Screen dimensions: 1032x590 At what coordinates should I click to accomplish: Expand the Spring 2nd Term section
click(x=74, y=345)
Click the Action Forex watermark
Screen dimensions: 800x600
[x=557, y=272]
----
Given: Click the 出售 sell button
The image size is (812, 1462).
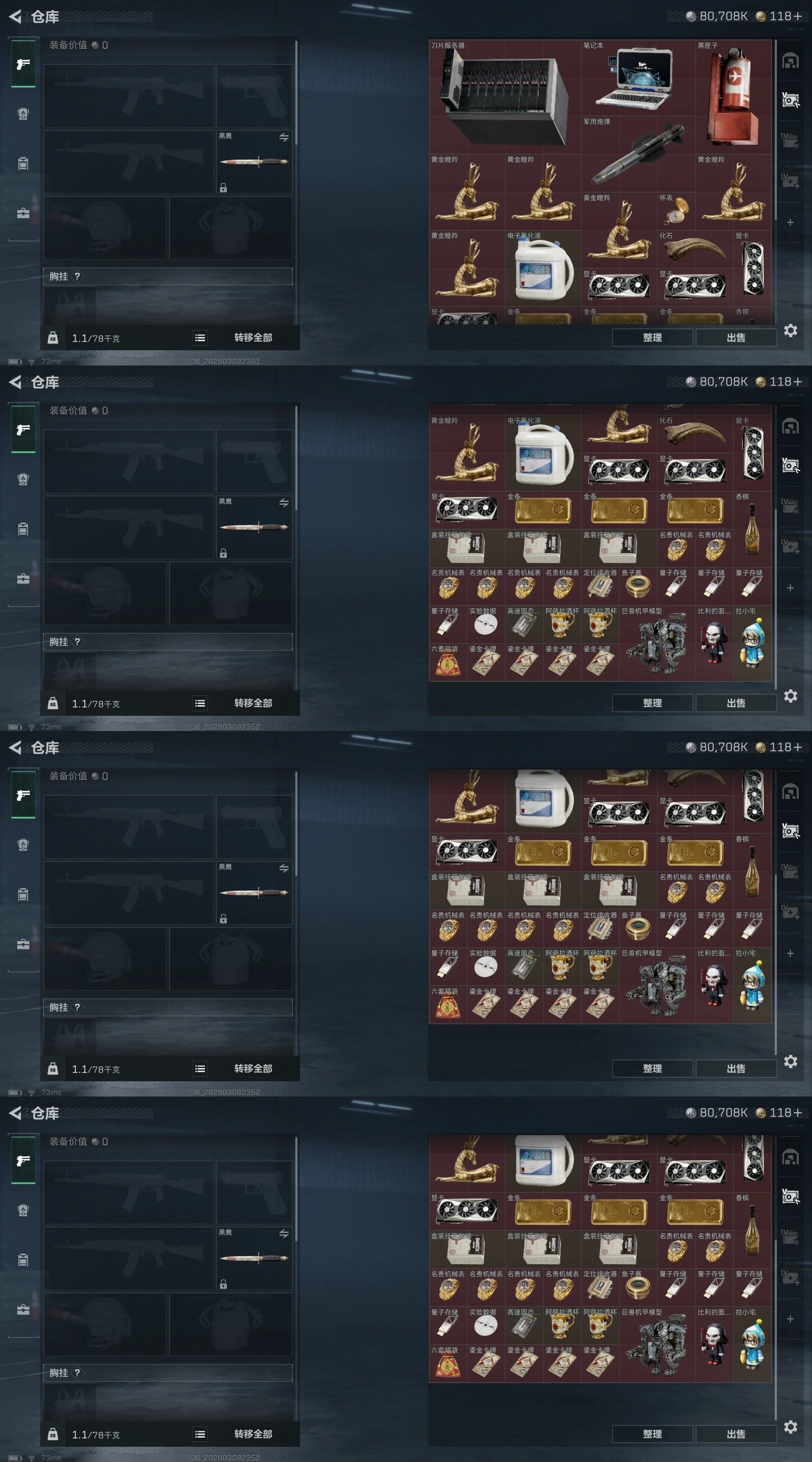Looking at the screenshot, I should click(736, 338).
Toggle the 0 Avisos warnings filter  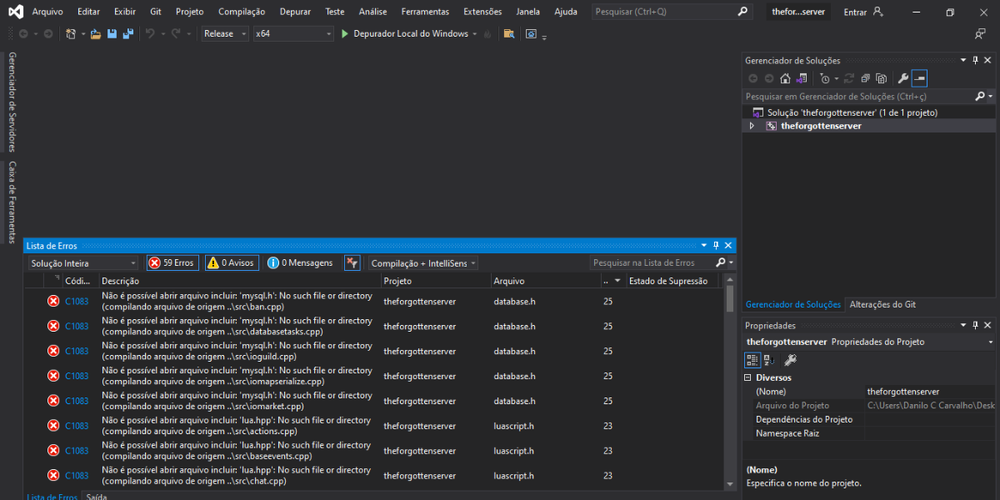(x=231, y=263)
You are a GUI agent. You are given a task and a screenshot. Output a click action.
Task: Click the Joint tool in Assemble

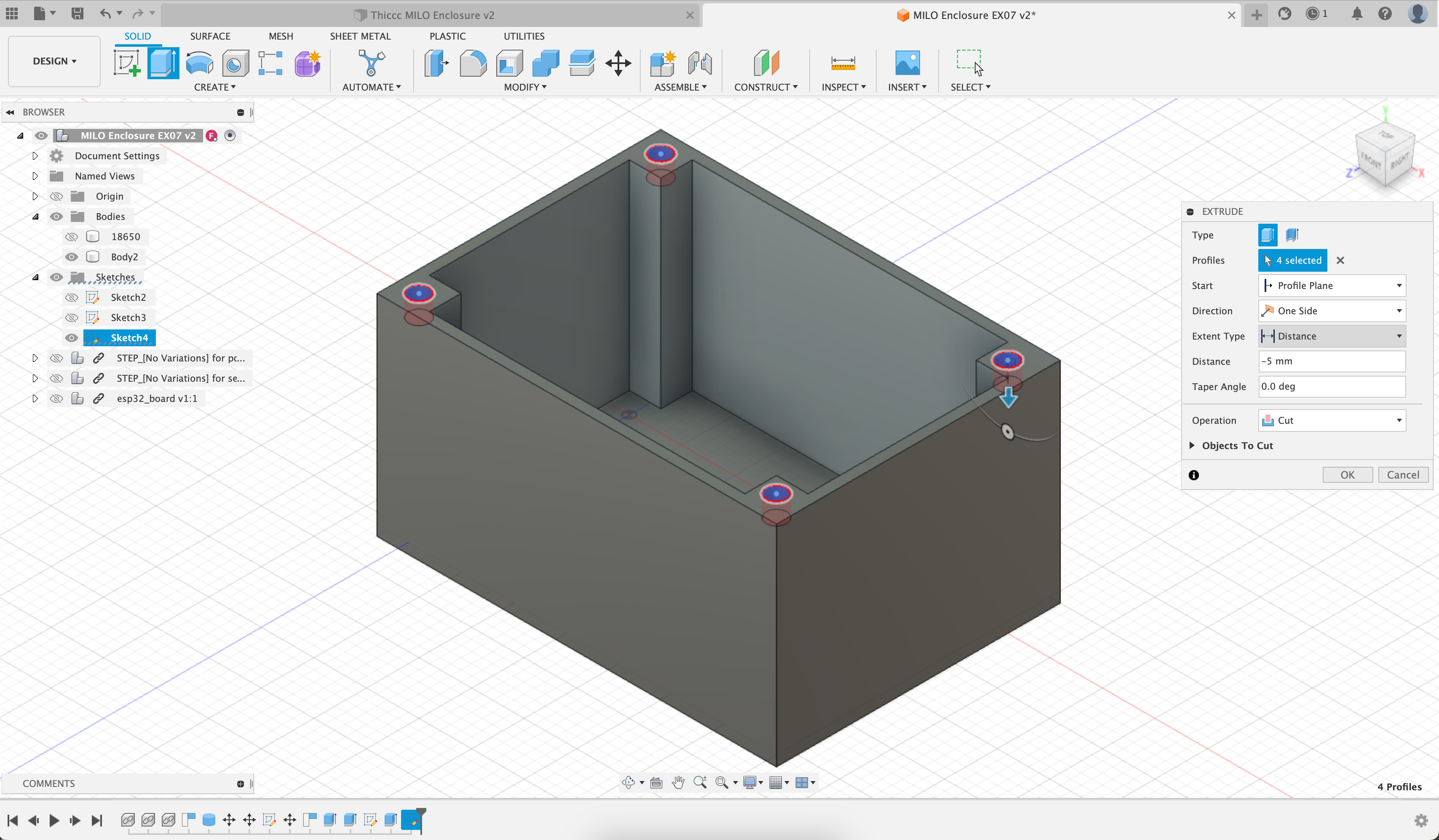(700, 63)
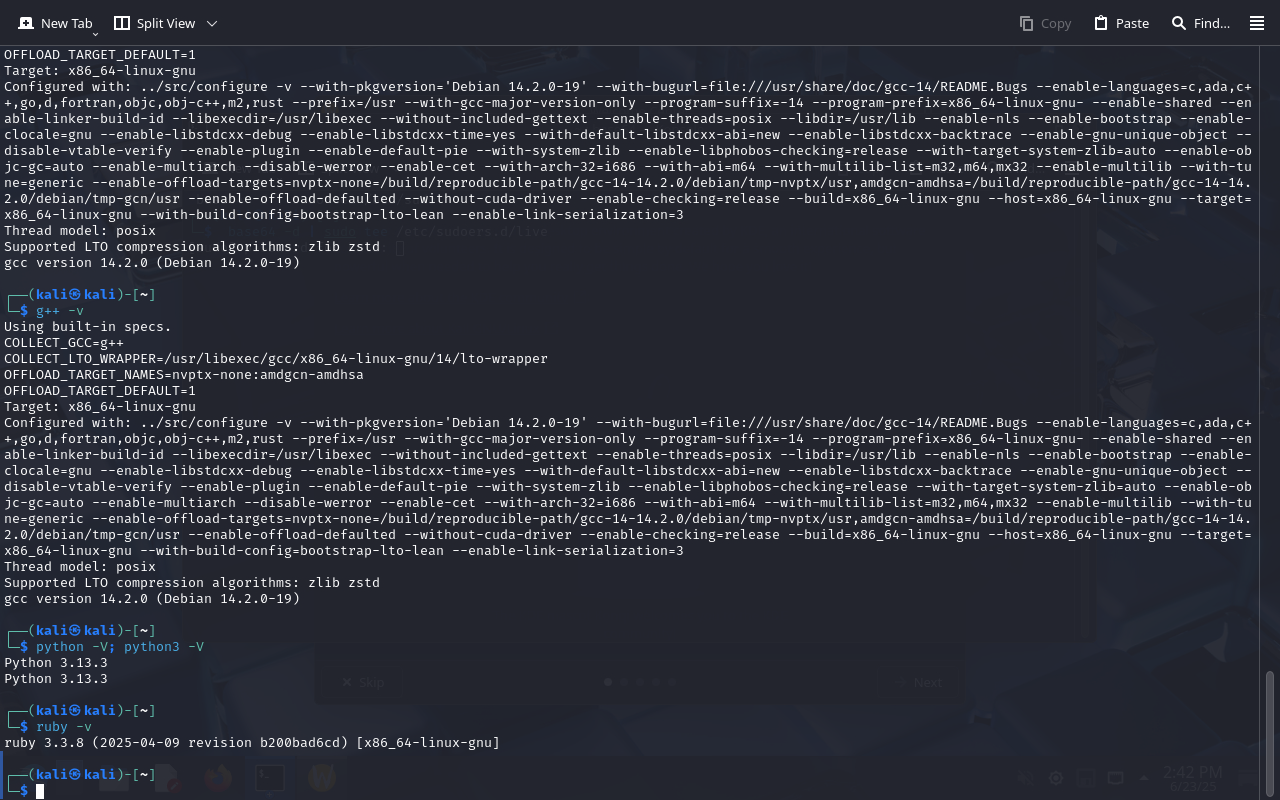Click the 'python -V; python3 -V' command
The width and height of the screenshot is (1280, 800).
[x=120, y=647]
----
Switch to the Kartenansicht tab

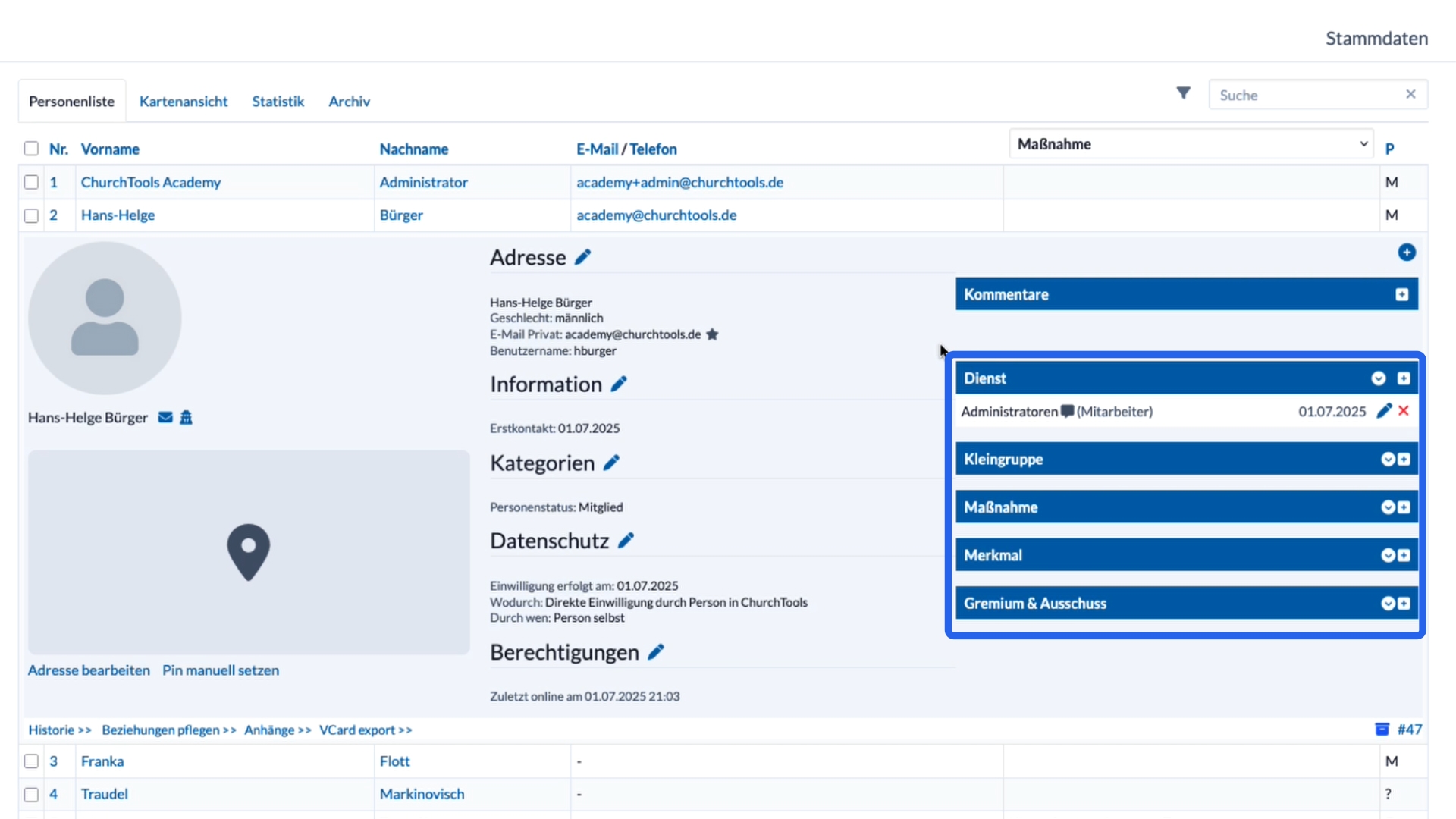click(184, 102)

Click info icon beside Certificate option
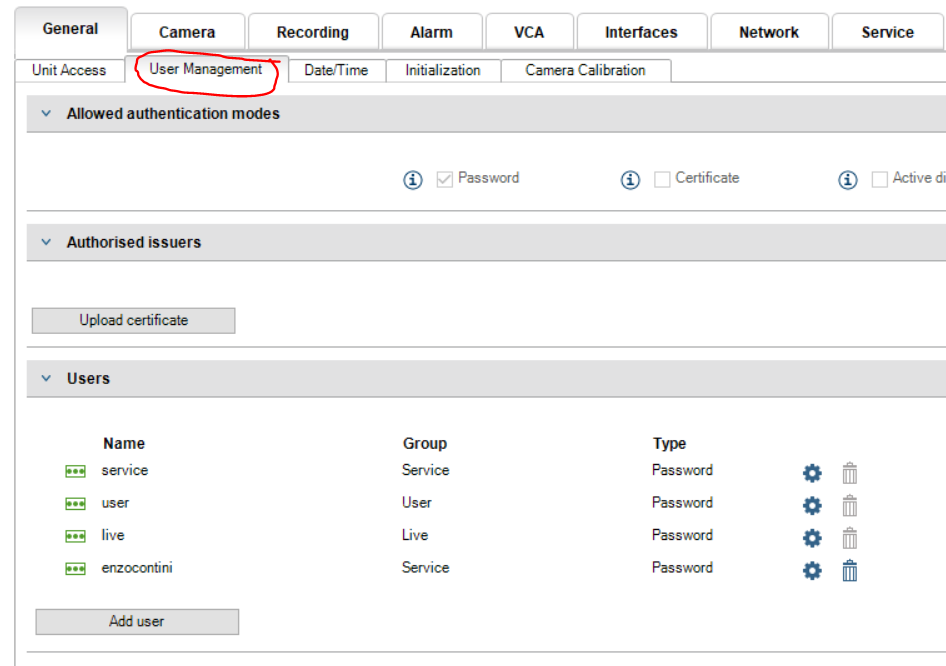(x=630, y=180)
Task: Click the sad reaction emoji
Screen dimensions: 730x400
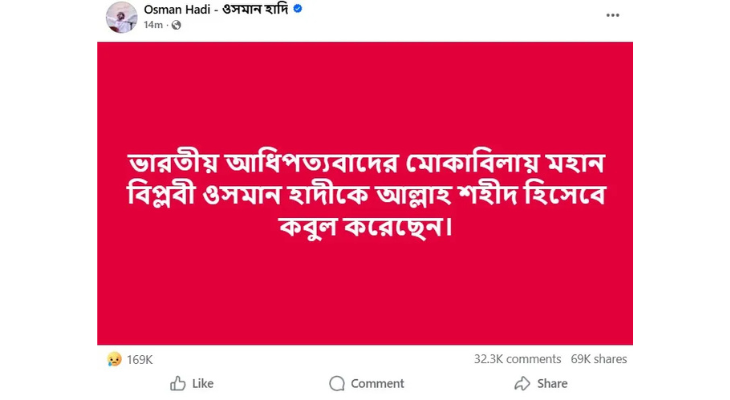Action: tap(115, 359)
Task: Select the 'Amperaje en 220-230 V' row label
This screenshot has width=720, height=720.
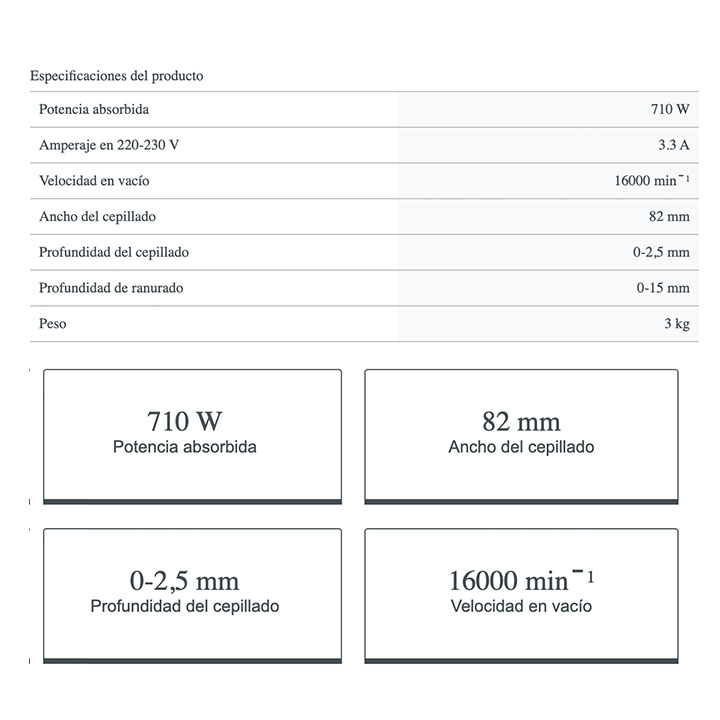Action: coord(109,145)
----
## [Problem to solve]
Rewrite the records starting with the line that contains "Task: Select the" and going on through the line that contains "Action: coord(109,145)", with every click coordinate in the answers raised by 125. Leave out the pictures and give only those lines.

## [Right answer]
Task: Select the 'Amperaje en 220-230 V' row label
This screenshot has width=720, height=720.
Action: coord(234,270)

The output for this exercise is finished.